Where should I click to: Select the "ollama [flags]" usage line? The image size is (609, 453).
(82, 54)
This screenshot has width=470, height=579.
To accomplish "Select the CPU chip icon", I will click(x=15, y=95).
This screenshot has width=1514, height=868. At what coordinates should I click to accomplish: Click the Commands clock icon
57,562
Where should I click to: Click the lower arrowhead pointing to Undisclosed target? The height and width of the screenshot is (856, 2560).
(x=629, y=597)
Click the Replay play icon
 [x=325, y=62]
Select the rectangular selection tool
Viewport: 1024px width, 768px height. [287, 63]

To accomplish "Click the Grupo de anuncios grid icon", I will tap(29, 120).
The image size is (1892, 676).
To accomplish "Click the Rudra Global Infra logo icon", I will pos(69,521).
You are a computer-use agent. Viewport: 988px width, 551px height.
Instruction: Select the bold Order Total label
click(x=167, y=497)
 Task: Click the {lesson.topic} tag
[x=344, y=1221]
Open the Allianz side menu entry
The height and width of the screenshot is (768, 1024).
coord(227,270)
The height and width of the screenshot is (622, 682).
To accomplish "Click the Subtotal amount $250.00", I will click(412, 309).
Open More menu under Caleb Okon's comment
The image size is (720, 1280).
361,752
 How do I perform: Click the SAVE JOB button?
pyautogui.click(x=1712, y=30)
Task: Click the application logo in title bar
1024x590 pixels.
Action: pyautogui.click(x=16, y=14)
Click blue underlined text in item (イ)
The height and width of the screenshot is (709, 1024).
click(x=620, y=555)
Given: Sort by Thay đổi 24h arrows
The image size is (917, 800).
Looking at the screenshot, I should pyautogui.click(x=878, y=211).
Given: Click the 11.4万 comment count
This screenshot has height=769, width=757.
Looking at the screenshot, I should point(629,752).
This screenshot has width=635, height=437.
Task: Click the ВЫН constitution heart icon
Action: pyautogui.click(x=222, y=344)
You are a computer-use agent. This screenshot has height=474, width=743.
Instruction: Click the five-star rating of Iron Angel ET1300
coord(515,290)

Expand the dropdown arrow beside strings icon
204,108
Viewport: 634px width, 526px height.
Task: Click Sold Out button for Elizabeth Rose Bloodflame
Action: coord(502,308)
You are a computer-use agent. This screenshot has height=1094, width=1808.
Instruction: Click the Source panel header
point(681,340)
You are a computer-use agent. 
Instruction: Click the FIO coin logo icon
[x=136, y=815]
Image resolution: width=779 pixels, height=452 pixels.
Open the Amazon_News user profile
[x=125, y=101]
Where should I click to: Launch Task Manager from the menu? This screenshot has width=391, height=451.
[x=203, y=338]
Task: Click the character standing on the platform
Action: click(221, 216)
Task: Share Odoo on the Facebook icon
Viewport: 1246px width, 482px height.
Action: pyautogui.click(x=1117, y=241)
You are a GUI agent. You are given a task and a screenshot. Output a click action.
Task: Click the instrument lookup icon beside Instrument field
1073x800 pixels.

The problem -> Search the material above for the word "will", then copy out each line that has it.

Completed exercise ->
To accomplish "Select the CPU chip icon", I will click(x=15, y=95).
To accomplish "Click the Grupo de anuncios grid icon", I will tap(29, 120).
To accomplish "Click the Rudra Global Infra logo icon", I will pos(69,521).
To accomplish "Click the Subtotal amount $250.00", I will click(412, 309).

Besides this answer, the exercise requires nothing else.